Ah, é uma pergunta interessante! Uma pergunta muito interessante! Muito difícil de responder… Parece-me… É mesmo uma boa pergunta… Acho que a resposta está no facto de os russos, entre meados dos anos 80 e o fim dos anos 90, terem atravessado um período de grande, grande instabilidade. No fundo perderam uma guerra, perderam a Guerra Fria e sofreram uma grande depressão económica. É uma experiência perturbadora – a Alemanha passou pelo mesmo no fim dos anos 20 e aconteceu o que aconteceu. Numa escala ligeiramente diferente passa-se o mesmo com a Rússia.
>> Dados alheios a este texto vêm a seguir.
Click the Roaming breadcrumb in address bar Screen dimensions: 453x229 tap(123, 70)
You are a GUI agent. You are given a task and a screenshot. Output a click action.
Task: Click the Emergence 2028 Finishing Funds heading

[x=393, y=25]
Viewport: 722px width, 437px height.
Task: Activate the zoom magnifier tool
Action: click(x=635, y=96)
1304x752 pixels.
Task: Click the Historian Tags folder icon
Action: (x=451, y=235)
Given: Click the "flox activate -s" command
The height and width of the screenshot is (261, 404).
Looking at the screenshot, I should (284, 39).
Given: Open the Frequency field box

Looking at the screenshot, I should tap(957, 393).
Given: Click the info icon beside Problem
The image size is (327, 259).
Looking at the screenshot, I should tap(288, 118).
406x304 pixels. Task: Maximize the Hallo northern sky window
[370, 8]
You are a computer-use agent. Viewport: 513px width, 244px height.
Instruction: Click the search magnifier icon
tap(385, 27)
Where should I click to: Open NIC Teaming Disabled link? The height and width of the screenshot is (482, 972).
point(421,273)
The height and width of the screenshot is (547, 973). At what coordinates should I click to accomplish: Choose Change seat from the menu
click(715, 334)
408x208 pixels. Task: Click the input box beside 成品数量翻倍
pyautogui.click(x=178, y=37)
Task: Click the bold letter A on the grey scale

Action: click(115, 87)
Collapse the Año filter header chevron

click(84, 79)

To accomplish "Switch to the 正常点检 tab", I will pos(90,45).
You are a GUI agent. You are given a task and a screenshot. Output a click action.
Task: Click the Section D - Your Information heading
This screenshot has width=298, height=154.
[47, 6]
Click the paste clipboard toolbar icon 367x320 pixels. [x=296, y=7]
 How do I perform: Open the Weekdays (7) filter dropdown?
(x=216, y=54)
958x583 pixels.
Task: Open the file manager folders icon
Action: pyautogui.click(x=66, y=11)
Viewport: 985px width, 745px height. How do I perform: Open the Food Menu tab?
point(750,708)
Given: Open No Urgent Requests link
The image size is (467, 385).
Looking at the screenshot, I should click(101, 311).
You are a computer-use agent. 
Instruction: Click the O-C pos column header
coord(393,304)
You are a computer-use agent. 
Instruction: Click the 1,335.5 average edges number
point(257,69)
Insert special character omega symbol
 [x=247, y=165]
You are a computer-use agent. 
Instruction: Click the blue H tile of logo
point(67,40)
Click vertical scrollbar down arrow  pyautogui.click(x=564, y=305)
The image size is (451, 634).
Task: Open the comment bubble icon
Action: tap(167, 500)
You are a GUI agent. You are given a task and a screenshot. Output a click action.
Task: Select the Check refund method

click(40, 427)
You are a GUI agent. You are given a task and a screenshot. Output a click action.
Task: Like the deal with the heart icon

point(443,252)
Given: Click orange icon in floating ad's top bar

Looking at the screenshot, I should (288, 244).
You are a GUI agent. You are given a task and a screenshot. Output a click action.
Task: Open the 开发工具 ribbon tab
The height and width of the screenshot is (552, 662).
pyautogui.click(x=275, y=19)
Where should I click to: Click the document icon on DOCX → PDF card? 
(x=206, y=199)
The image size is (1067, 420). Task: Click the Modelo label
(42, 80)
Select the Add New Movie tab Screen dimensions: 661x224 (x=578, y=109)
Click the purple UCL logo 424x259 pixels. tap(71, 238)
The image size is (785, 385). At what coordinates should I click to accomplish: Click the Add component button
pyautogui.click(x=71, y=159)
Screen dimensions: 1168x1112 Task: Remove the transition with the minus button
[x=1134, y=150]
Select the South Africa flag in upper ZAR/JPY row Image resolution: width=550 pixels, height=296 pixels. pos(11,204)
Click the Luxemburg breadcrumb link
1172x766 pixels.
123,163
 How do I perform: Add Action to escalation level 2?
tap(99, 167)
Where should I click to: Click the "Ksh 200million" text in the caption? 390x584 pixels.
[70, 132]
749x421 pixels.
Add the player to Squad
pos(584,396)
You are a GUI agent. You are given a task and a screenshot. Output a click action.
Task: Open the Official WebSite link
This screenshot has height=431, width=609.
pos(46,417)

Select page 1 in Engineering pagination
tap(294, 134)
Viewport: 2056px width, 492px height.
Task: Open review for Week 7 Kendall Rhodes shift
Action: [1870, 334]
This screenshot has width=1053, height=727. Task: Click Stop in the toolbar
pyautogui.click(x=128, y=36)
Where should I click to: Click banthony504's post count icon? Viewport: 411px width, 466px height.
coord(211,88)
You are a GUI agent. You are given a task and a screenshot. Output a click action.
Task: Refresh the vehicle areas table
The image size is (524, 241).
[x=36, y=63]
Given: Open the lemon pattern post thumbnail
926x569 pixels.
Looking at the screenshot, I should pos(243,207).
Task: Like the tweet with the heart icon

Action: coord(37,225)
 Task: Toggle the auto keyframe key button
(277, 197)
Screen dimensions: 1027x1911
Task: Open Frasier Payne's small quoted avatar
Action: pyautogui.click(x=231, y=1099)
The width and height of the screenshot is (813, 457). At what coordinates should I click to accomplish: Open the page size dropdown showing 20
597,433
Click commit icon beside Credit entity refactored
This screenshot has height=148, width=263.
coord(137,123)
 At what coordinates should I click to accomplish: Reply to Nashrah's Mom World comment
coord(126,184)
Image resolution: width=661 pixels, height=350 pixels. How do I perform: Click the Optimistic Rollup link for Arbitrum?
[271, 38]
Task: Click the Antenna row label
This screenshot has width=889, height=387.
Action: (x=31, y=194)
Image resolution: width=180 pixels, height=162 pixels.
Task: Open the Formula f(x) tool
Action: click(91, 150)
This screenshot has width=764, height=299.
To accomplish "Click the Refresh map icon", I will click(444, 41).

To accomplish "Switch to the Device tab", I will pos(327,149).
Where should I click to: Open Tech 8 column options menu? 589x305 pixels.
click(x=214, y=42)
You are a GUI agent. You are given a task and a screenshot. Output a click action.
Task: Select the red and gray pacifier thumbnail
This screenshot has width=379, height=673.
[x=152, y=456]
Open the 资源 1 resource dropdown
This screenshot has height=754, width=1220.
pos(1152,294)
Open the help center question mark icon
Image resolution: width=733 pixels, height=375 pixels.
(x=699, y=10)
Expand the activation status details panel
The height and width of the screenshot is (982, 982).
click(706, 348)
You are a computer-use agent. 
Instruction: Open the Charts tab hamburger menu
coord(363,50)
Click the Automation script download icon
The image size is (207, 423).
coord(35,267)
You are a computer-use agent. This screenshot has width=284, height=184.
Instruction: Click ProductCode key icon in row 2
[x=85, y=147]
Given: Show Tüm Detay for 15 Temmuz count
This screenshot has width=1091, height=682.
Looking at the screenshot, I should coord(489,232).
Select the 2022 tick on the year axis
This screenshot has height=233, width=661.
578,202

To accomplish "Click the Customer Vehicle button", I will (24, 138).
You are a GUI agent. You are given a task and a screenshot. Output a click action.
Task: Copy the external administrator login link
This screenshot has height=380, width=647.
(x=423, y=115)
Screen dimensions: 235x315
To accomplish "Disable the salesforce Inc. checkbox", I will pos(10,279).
Nessas circunstâncias não surpreende que o povo russo aprecie um homem que restaure a ordem, a estabilidade. Isto tem muita importância, ainda mais se algumas das condições materiais melhorarem. E melhoraram entre 2000 e 2013/14. Não por mérito de Putin. Deve-se à subida do preço do petróleo. Qualquer um conseguia ter feito o mesmo. Se Ieltsin tivesse vivido mais tempo e tivesse sido menos bêbedo conseguiria fazê-lo. Qualquer um conseguia, mas Putin ficou com os louros. Embora tenha muita popularidade, há muita desconfiança entre os Rússia em relação à maneira como a economia é dirigida, tal como em relação à política ou à sociedade. Há muita desconfiança, de tal forma que a bolha pode rebentar de repente. Ainda não aconteceu, mas pode acontecer. Por isso é que Putin tem tanto interesse em dizer “não à Revolução, não devíamos ter matado Nicolau II!”. Eu estou a escrever um livro sobre Putin e descobri uma série de comentários dele sobre este assunto. “Porque é que precisavam de matar as crianças?” Isto mexe realmente com ele. E claro que mexe – ele não quer ter o mesmo destino que os Romanov! Quando os russos se revoltam, explodem. 1905, 1917, 1921, muito perto disso em 1953, 1962, 1989, estas coisas já aconteceram, e mais vezes na Rússia do que em qualquer outro país da Europa.
A morte dos Romanov destrói o mito do primeiro comunismo como um comunismo mais puro e pacífico, estragado por Estaline, como Gorbachev gostava de advogar. A morte dos Romanov mostra a violência do Leninismo.
Esta foi a execução mais conhecida, mas houve muitas outras. Havia também o hábito de tomar reféns e matar inocentes desarmados. Estava sempre a acontecer durante os meses mais revolucionários. Gorbachev realmente tinha uma visão não histórica, idealizada de Lenine. Conheci-o no princípio dos anos 90. Encantador, até me perguntar que época da História eu estudava e eu lhe ter respondido que estava a escrever uma biografia de Lenine. Interrompeu imediatamente a conversa. Parece-me que soube que iria acabar numa discussão embaraçosa. Foi imediato. Arrependo-me de o ter dito, porque queria mesmo ter falado com ele.